And yet, that you can even make such a judgment, now, in regard to who you are, suggests that your conscious self can be surprisingly immediate, and understood through judgment that emerges from more recent exposure to ways of thinking that you did not grow up with. You may anticipate a more favorable community for you to develop your thoughts within than any you have previous experience of. And yet, due to your lack of appropriate experience, you might not expect to be immediately welcome within any community that approximates what you imagine could be more favorable to you, and this is a problem with the pre-reflective.

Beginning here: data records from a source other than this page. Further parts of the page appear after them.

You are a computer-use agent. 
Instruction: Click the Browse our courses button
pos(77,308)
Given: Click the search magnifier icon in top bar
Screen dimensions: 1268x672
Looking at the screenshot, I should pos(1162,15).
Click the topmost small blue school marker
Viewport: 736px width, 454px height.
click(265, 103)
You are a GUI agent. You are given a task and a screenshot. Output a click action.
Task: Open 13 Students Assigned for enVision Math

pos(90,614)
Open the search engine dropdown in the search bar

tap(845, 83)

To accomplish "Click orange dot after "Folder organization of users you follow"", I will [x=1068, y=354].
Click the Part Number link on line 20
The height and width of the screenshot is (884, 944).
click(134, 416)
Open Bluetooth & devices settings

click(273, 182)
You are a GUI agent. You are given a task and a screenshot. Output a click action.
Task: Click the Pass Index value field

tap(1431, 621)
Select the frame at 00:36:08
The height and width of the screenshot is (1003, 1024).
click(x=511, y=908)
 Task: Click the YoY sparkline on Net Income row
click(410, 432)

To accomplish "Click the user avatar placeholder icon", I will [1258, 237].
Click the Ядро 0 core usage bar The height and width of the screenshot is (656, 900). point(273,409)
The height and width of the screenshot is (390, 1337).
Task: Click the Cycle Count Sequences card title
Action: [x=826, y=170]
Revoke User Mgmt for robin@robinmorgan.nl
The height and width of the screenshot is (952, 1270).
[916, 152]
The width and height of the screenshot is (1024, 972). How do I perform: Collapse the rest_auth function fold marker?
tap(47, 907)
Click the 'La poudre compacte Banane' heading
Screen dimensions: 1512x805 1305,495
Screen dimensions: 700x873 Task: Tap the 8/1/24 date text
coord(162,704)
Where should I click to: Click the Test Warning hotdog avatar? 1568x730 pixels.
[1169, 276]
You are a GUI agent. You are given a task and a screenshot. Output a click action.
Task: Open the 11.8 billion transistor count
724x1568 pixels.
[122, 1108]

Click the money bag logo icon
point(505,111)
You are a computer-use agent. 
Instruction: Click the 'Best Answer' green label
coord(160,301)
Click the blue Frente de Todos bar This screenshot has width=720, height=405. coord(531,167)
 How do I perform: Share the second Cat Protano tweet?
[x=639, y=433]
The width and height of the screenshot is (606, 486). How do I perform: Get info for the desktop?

Fitting in involves automatic attunement with others, behavior that is awkward when too consciously performed. Although you can consciously reject a life-time of personal history, or a key concept for a whole civilization in an instant of insight, adaptation to new situations involves slower changes, and may never be fully successful.
Offspring can be radically different from their parents. Siblings can be, in the biology of their brains, suited to very different lives. This difference will not fully emerge in childhood. A child may be already predisposed to ways of thinking, as the physical make-up of fundamental aspects of her brain that will largely determine who she will later become, ways of thinking that she met with no examples of early on when she acquired norms from those closest to her.
A common finding is that the effects of being brought up in a given family are sometimes detectable in childhood, but that they tend to peter out by the time the child has grown up. That is, the reach of the genes appears to get stronger as we age, not weaker. Perhaps our genes affect our environments, which in turn affect ourselves. Young children are at the mercy of parents and have to adapt to a world that is not of their choosing. As they get older, however, they can gravitate to the microenvironments that best suit their natures. (Pinker “My Genome” 5)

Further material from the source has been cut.